#### What is needed
Retyping the records exactly is the whole task.

§ §

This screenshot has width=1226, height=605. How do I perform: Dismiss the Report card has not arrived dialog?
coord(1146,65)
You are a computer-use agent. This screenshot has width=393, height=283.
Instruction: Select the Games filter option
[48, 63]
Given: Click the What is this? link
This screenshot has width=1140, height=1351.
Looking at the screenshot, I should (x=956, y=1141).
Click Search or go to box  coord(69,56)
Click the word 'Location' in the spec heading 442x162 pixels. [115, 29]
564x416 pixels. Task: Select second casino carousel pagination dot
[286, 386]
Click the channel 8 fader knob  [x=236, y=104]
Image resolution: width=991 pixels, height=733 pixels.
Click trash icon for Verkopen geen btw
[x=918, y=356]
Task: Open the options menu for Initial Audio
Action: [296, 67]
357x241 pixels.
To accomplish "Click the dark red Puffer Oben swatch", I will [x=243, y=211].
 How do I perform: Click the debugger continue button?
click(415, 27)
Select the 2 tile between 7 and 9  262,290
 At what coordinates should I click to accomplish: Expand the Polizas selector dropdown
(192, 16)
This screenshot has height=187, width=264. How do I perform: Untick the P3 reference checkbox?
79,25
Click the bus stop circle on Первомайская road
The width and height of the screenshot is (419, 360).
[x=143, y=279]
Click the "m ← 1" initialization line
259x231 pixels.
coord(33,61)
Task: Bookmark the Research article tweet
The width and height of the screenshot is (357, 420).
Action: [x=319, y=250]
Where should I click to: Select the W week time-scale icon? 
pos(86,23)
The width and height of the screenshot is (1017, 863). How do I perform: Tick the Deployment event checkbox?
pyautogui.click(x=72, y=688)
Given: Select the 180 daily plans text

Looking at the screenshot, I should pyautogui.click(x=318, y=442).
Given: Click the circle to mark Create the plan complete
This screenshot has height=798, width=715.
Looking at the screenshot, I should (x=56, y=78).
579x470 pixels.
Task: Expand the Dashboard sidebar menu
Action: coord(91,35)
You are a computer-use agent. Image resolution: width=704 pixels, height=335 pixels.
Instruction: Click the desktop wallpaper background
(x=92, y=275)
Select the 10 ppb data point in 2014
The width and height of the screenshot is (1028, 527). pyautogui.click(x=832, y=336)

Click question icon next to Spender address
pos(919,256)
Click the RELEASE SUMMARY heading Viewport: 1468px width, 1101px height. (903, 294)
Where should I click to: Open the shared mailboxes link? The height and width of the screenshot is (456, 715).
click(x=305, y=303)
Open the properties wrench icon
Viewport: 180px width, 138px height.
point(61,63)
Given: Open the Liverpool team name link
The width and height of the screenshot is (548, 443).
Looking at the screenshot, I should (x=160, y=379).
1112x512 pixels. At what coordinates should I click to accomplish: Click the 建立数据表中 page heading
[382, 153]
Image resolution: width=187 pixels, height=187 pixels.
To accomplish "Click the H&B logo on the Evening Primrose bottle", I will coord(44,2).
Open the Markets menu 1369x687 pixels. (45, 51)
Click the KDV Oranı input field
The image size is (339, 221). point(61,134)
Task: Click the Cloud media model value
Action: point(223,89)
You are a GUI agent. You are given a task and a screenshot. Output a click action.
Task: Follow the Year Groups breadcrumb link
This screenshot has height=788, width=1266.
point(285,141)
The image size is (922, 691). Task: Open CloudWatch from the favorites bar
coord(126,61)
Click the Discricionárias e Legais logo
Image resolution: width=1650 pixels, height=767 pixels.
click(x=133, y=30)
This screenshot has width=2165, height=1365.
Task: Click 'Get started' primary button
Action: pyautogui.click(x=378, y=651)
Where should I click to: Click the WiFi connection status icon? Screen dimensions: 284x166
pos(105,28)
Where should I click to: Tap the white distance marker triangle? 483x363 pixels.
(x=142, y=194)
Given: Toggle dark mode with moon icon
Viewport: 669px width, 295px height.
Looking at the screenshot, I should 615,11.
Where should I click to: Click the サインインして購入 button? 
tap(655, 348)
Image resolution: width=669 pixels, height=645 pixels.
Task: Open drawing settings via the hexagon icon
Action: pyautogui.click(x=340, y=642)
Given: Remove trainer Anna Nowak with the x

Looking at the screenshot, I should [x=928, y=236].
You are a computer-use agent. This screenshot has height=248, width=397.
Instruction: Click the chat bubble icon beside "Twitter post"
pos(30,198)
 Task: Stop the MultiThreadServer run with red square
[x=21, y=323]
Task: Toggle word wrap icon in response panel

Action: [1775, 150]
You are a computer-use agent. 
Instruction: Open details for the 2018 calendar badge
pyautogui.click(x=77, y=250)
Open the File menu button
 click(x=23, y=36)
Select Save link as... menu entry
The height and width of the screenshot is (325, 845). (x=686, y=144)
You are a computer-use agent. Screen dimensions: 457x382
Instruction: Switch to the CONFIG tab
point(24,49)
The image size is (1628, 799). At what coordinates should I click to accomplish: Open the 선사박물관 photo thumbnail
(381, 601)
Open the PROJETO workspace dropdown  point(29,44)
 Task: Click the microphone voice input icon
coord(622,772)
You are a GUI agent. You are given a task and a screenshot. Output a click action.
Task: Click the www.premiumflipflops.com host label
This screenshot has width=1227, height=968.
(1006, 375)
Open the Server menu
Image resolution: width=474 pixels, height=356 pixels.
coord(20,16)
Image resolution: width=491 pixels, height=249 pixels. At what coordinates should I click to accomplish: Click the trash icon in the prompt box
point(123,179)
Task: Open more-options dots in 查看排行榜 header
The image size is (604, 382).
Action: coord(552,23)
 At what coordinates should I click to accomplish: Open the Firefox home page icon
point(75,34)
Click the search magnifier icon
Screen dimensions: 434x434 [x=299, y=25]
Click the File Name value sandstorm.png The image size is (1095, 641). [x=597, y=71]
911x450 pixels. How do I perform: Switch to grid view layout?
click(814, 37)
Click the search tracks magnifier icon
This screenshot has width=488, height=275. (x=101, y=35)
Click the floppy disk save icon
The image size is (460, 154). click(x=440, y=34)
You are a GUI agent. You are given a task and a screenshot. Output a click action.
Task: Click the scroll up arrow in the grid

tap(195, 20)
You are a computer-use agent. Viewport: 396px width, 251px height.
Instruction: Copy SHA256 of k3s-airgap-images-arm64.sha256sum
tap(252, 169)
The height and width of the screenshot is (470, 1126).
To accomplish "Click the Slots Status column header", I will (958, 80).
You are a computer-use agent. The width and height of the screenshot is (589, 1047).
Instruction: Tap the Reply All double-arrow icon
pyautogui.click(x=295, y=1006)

§ §

#### Exercise response
This screenshot has width=1226, height=605. How do I perform: Dismiss the Report card has not arrived dialog?
coord(1146,65)
You are a computer-use agent. This screenshot has width=393, height=283.
Instruction: Select the Games filter option
[48, 63]
Given: Click the What is this? link
This screenshot has width=1140, height=1351.
Looking at the screenshot, I should (x=956, y=1141).
Click Search or go to box  coord(69,56)
Click the word 'Location' in the spec heading 442x162 pixels. [115, 29]
564x416 pixels. Task: Select second casino carousel pagination dot
[286, 386]
Click the channel 8 fader knob  [x=236, y=104]
Image resolution: width=991 pixels, height=733 pixels.
Click trash icon for Verkopen geen btw
[x=918, y=356]
Task: Open the options menu for Initial Audio
Action: [296, 67]
357x241 pixels.
To accomplish "Click the dark red Puffer Oben swatch", I will [x=243, y=211].
 How do I perform: Click the debugger continue button?
click(415, 27)
Select the 2 tile between 7 and 9  262,290
 At what coordinates should I click to accomplish: Expand the Polizas selector dropdown
(192, 16)
This screenshot has height=187, width=264. How do I perform: Untick the P3 reference checkbox?
79,25
Click the bus stop circle on Первомайская road
The width and height of the screenshot is (419, 360).
[x=143, y=279]
Click the "m ← 1" initialization line
259x231 pixels.
coord(33,61)
Task: Bookmark the Research article tweet
The width and height of the screenshot is (357, 420).
Action: [x=319, y=250]
Where should I click to: Select the W week time-scale icon? 
pos(86,23)
The width and height of the screenshot is (1017, 863). How do I perform: Tick the Deployment event checkbox?
pyautogui.click(x=72, y=688)
Given: Select the 180 daily plans text

Looking at the screenshot, I should pyautogui.click(x=318, y=442).
Given: Click the circle to mark Create the plan complete
This screenshot has height=798, width=715.
Looking at the screenshot, I should (x=56, y=78).
579x470 pixels.
Task: Expand the Dashboard sidebar menu
Action: coord(91,35)
You are a computer-use agent. Image resolution: width=704 pixels, height=335 pixels.
Instruction: Click the desktop wallpaper background
(x=92, y=275)
Select the 10 ppb data point in 2014
The width and height of the screenshot is (1028, 527). pyautogui.click(x=832, y=336)

Click question icon next to Spender address
pos(919,256)
Click the RELEASE SUMMARY heading Viewport: 1468px width, 1101px height. (903, 294)
Where should I click to: Open the shared mailboxes link? The height and width of the screenshot is (456, 715).
click(x=305, y=303)
Open the properties wrench icon
Viewport: 180px width, 138px height.
point(61,63)
Given: Open the Liverpool team name link
The width and height of the screenshot is (548, 443).
Looking at the screenshot, I should (x=160, y=379).
1112x512 pixels. At what coordinates should I click to accomplish: Click the 建立数据表中 page heading
[382, 153]
Image resolution: width=187 pixels, height=187 pixels.
To accomplish "Click the H&B logo on the Evening Primrose bottle", I will coord(44,2).
Open the Markets menu 1369x687 pixels. (45, 51)
Click the KDV Oranı input field
The image size is (339, 221). point(61,134)
Task: Click the Cloud media model value
Action: point(223,89)
You are a GUI agent. You are given a task and a screenshot. Output a click action.
Task: Follow the Year Groups breadcrumb link
This screenshot has height=788, width=1266.
point(285,141)
The image size is (922, 691). Task: Open CloudWatch from the favorites bar
coord(126,61)
Click the Discricionárias e Legais logo
Image resolution: width=1650 pixels, height=767 pixels.
click(x=133, y=30)
This screenshot has width=2165, height=1365.
Task: Click 'Get started' primary button
Action: pyautogui.click(x=378, y=651)
Where should I click to: Click the WiFi connection status icon? Screen dimensions: 284x166
pos(105,28)
Where should I click to: Tap the white distance marker triangle? 483x363 pixels.
(x=142, y=194)
Given: Toggle dark mode with moon icon
Viewport: 669px width, 295px height.
Looking at the screenshot, I should 615,11.
Where should I click to: Click the サインインして購入 button? 
tap(655, 348)
Image resolution: width=669 pixels, height=645 pixels.
Task: Open drawing settings via the hexagon icon
Action: pyautogui.click(x=340, y=642)
Given: Remove trainer Anna Nowak with the x

Looking at the screenshot, I should [x=928, y=236].
You are a computer-use agent. This screenshot has height=248, width=397.
Instruction: Click the chat bubble icon beside "Twitter post"
pos(30,198)
 Task: Stop the MultiThreadServer run with red square
[x=21, y=323]
Task: Toggle word wrap icon in response panel

Action: [1775, 150]
You are a computer-use agent. 
Instruction: Open details for the 2018 calendar badge
pyautogui.click(x=77, y=250)
Open the File menu button
 click(x=23, y=36)
Select Save link as... menu entry
The height and width of the screenshot is (325, 845). (x=686, y=144)
You are a computer-use agent. Screen dimensions: 457x382
Instruction: Switch to the CONFIG tab
point(24,49)
The image size is (1628, 799). At what coordinates should I click to accomplish: Open the 선사박물관 photo thumbnail
(381, 601)
Open the PROJETO workspace dropdown  point(29,44)
 Task: Click the microphone voice input icon
coord(622,772)
You are a GUI agent. You are given a task and a screenshot. Output a click action.
Task: Click the www.premiumflipflops.com host label
This screenshot has width=1227, height=968.
(1006, 375)
Open the Server menu
Image resolution: width=474 pixels, height=356 pixels.
coord(20,16)
Image resolution: width=491 pixels, height=249 pixels. At what coordinates should I click to accomplish: Click the trash icon in the prompt box
point(123,179)
Task: Open more-options dots in 查看排行榜 header
The image size is (604, 382).
Action: coord(552,23)
 At what coordinates should I click to accomplish: Open the Firefox home page icon
point(75,34)
Click the search magnifier icon
Screen dimensions: 434x434 [x=299, y=25]
Click the File Name value sandstorm.png The image size is (1095, 641). [x=597, y=71]
911x450 pixels. How do I perform: Switch to grid view layout?
click(814, 37)
Click the search tracks magnifier icon
This screenshot has width=488, height=275. (x=101, y=35)
Click the floppy disk save icon
The image size is (460, 154). click(x=440, y=34)
You are a GUI agent. You are given a task and a screenshot. Output a click action.
Task: Click the scroll up arrow in the grid

tap(195, 20)
You are a computer-use agent. Viewport: 396px width, 251px height.
Instruction: Copy SHA256 of k3s-airgap-images-arm64.sha256sum
tap(252, 169)
The height and width of the screenshot is (470, 1126).
To accomplish "Click the Slots Status column header", I will (958, 80).
You are a computer-use agent. The width and height of the screenshot is (589, 1047).
Instruction: Tap the Reply All double-arrow icon
pyautogui.click(x=295, y=1006)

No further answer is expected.